# Split colony overlap.



## Usingmyrights (Jan 10, 2011)

I hope I worded that right. I've got a couple colonies now and had an offer from someone up the road to keep some at their place for the pollination. As the bee flies its maybe 2 miles between locations. Obviously there's going to be an overlap in their forging area. My question is how likely is it that the original field workers will return to the original hive? I assume it won't be an issue in the long run as the nurse bees turn to field bees and know that as their only hive. So what's your thoughts on it? Worth it to gain an extra few miles of forging area or more trouble than it's worth. I dont see access being an issue to maintain the hives/harvest honey.


----------



## tom j (Apr 3, 2009)

that far they will be ok ,,,, they will return to the right place


----------



## Usingmyrights (Jan 10, 2011)

Do you think it's worth it to have two locations that close together?


----------



## Paquebot (May 10, 2002)

One of our local beekeepers has about 20 top bar hives spaced about 20' apart at the edge of a woods. He has no shortage of honey.

Martin


----------



## Usingmyrights (Jan 10, 2011)

I'm not worried about spacing at the same location. I mean having to pack up my gear and drive down the road to a second location to maintain/harvest. Plus we have hive inspections here so thatd be another place to be inspected.


----------



## alleyyooper (Apr 22, 2005)

We do it every spring, summer and fall in 8 different locations now.
If it is just one colony and you don't get any thing from it except a place to put one colony that you could have at home I say don't bother. But if you have to many colonies at home then it's a place to put the extras.

 Al,


----------



## AverageJo (Sep 24, 2010)

__________

WHAT YOU NEED TO DO:
[1] In the beekeeping thread above, repeat word for word the part that opens with the words containing "We do it every" and closes with "put the extras.".
[2] Write what comes next in the forum thread about keeping bee colonies at a second location, picking up right after its last line.

STORED DATA:
__________

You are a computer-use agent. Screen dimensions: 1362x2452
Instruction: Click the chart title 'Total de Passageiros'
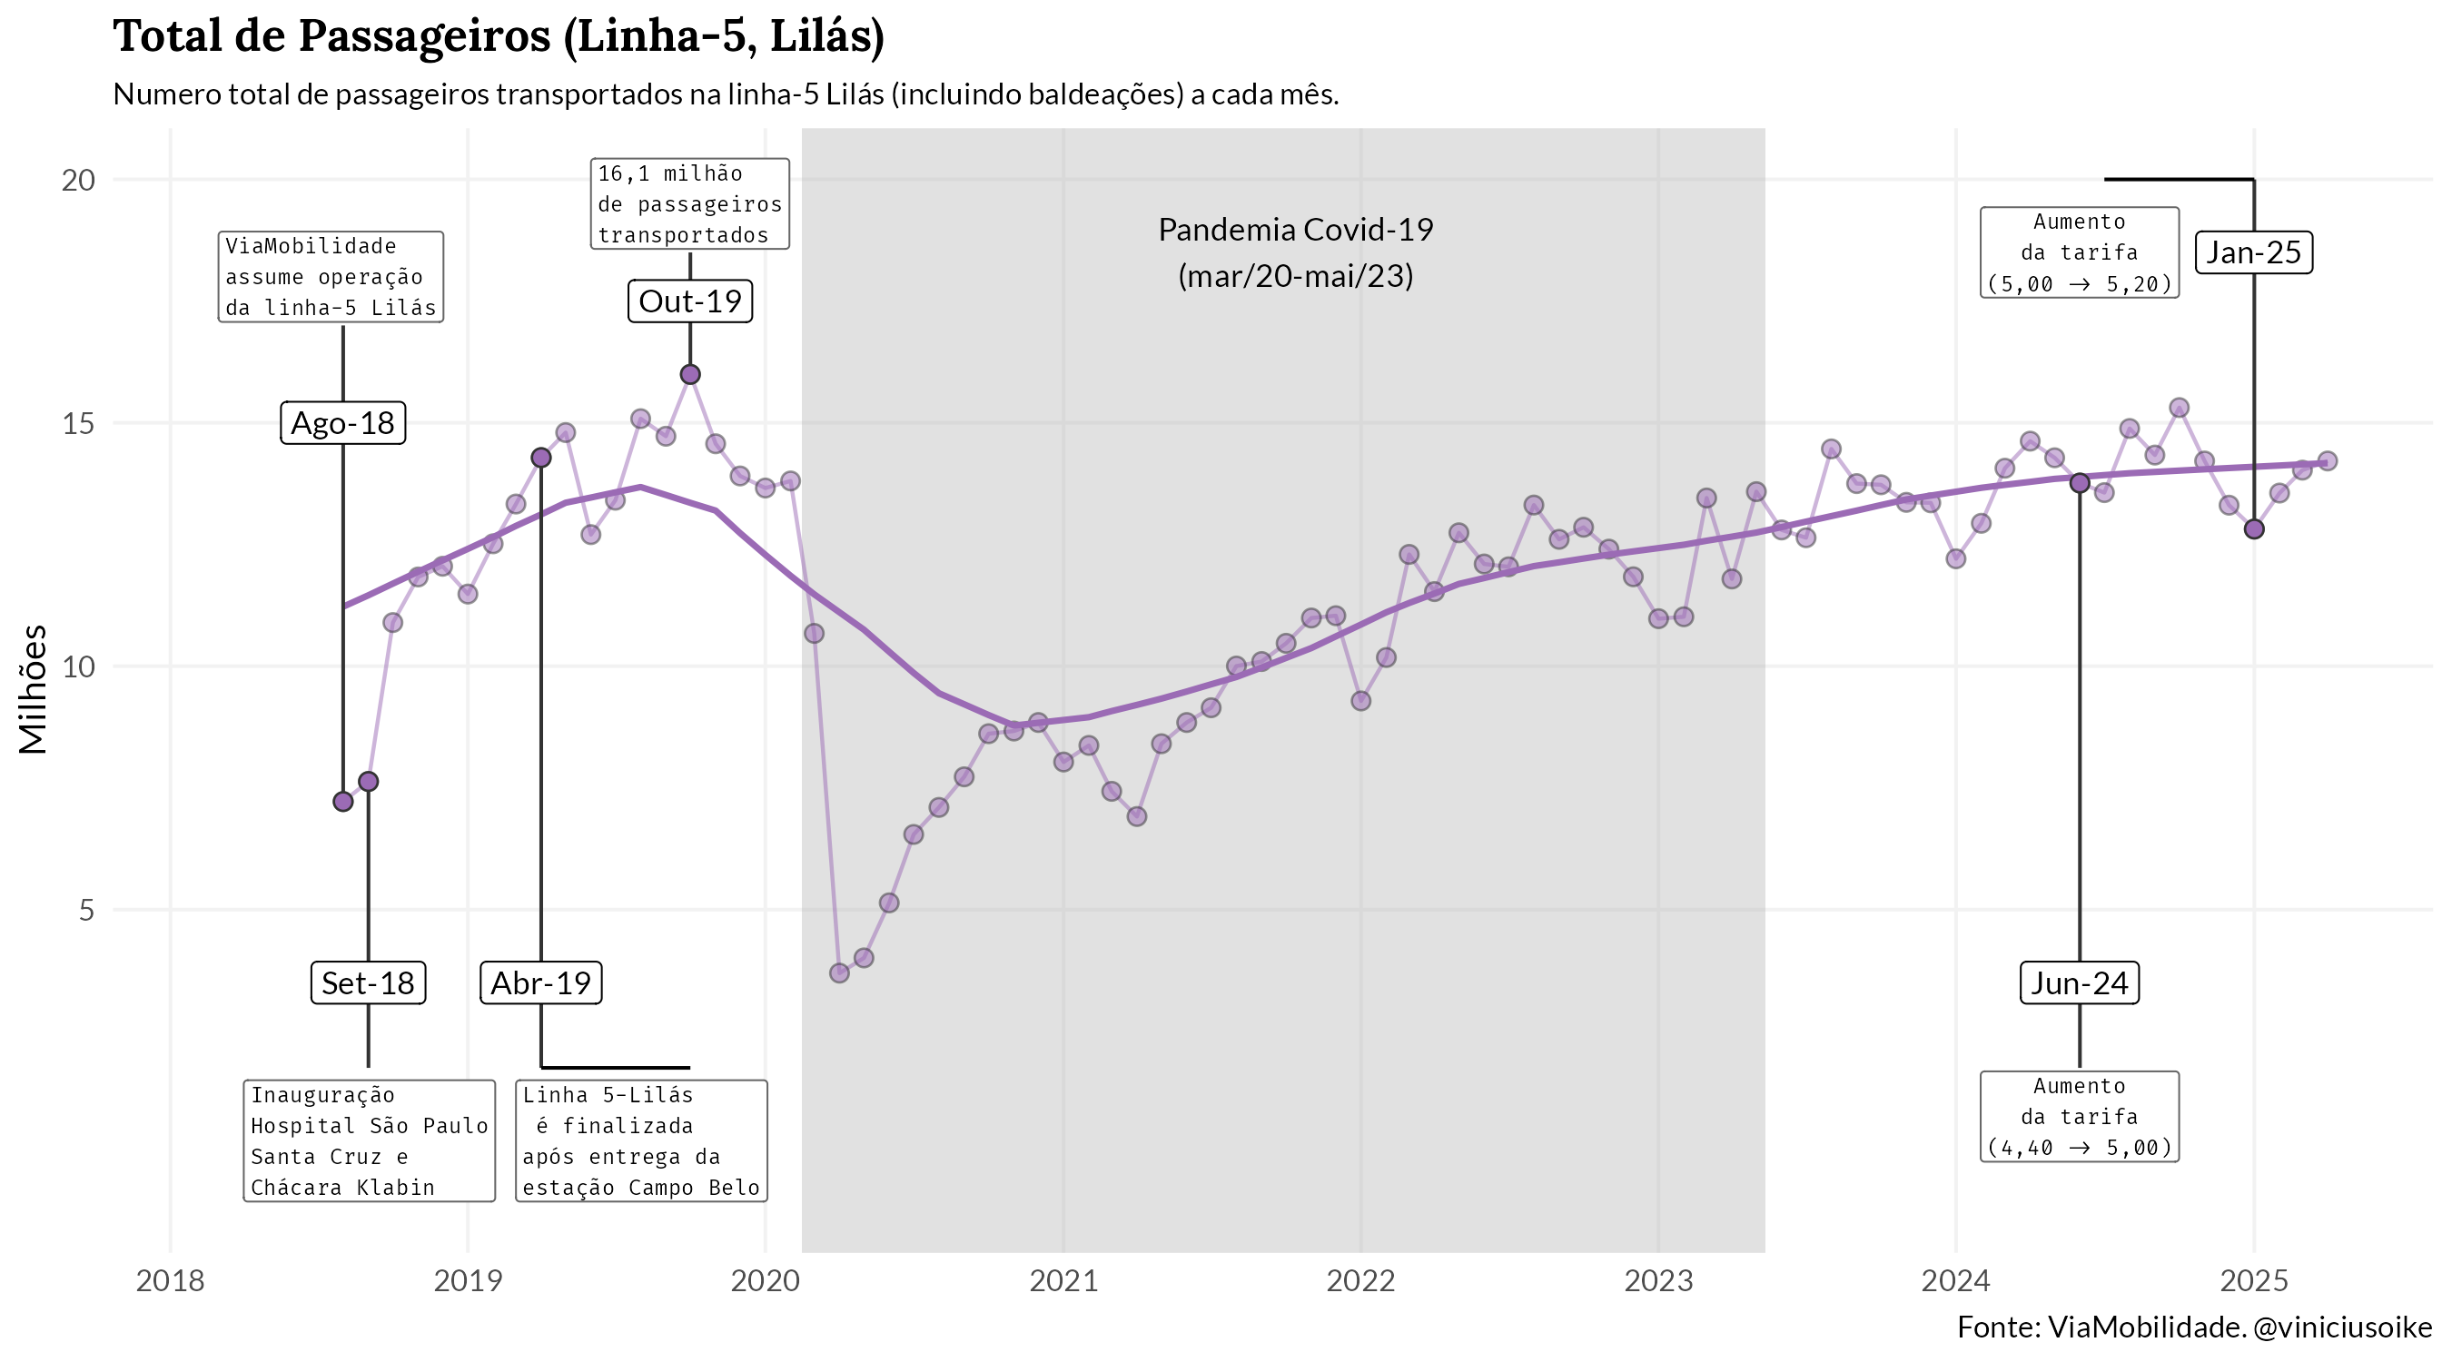click(x=499, y=36)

__________

ANSWERS PER TASK:
[1]
We do it every spring, summer and fall in 8 different locations now.
If it is just one colony and you don't get any thing from it except a place to put one colony that you could have at home I say don't bother. But if you have to many colonies at home then it's a place to put the extras.

[2]
I'm still very new here, but I'd only start spreading out my hives to other locations if the ones at my home weren't getting enough food for their own winter needs... and some extra for us.


----------



## Usingmyrights (Jan 10, 2011)

Ive only got two at home now. Every time I was planning on doing a split the bees would decide to swarm a few days before. I'm hoping thatll I'll be able to get a couple splits off each hive next year if they build up like they did last year. I owe somebody one for letting me use their hunting property so If I get two splits off each hive I can add to my location and down the road. It might be worth it just to be able to stop by to maintain the hives because the guy seems to have a good nit of knowledge on various things.


----------



## Monica33 (Jul 11, 2012)

I wouldn't think with such a small number of colonies that it would be worth it but if you do then do it. Sometimes what you gain is worth the extra trip. And if you intend to increase your number of colonies then you might want to foster this outyard now. Goodwill of neighbors, your community reputation for returning favors and your word of honor are important.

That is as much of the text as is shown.